Data to process START

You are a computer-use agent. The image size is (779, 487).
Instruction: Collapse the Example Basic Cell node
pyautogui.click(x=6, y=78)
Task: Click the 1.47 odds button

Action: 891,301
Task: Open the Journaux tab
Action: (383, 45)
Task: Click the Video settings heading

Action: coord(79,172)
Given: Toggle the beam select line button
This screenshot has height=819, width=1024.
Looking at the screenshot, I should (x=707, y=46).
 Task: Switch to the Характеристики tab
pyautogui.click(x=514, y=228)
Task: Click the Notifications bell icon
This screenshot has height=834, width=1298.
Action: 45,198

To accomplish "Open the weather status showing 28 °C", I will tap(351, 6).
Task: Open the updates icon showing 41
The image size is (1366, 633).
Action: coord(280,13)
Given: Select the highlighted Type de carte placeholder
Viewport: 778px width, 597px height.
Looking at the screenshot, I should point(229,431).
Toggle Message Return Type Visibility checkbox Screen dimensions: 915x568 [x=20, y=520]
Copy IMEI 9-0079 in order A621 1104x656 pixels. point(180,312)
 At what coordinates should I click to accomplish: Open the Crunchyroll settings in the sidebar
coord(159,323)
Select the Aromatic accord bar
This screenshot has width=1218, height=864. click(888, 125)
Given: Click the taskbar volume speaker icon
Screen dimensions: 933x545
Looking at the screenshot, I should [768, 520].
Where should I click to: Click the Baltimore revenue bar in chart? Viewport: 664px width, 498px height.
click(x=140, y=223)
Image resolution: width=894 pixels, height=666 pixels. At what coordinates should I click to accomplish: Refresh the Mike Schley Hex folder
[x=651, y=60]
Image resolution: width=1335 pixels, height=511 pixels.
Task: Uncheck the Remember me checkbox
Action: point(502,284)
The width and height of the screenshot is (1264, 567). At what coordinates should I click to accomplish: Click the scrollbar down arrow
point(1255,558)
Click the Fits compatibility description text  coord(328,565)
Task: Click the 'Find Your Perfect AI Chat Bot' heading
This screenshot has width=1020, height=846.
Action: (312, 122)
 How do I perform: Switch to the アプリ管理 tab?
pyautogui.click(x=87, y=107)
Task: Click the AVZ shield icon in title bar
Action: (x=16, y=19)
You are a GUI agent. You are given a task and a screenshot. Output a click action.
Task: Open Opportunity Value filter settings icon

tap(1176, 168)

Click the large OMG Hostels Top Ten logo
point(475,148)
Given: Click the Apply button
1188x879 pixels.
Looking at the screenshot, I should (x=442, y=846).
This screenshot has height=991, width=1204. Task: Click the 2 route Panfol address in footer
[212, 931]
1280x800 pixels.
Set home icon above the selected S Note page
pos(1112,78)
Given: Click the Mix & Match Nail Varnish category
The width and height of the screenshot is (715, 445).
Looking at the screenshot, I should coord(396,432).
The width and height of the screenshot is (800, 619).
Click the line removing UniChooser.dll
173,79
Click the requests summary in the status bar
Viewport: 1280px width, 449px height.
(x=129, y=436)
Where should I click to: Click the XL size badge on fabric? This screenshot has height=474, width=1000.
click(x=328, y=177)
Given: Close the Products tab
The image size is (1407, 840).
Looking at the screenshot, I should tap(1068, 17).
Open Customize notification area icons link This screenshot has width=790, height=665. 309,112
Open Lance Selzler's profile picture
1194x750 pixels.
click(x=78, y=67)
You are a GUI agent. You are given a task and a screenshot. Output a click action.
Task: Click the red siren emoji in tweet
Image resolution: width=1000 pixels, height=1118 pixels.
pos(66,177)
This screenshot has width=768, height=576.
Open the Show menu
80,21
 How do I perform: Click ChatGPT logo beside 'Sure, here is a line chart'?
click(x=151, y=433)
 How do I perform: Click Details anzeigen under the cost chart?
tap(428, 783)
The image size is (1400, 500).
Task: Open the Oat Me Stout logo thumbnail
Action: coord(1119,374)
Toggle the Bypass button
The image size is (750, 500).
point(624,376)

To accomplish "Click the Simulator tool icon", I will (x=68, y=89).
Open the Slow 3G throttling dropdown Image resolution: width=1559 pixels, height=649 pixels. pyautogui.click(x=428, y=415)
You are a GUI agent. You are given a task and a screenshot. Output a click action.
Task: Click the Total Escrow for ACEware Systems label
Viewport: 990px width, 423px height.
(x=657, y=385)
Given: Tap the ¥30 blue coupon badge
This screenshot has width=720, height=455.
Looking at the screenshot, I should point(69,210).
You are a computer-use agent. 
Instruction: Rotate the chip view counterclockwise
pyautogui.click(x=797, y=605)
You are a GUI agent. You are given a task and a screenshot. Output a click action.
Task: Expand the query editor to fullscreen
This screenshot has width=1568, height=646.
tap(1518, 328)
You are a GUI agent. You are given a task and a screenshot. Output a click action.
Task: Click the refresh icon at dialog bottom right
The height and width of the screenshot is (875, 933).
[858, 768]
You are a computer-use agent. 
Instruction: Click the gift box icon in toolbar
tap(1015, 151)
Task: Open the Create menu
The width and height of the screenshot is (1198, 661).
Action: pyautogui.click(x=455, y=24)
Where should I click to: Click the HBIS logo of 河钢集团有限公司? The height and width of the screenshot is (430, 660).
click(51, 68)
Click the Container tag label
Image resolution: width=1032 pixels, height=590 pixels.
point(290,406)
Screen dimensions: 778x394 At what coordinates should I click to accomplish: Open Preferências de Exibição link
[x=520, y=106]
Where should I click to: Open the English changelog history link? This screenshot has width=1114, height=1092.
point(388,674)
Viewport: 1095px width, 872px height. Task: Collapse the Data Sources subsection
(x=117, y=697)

Data to process END

All lines with the word "showing" need to be copied from the data above.

To accomplish "Open the weather status showing 28 °C", I will tap(351, 6).
Task: Open the updates icon showing 41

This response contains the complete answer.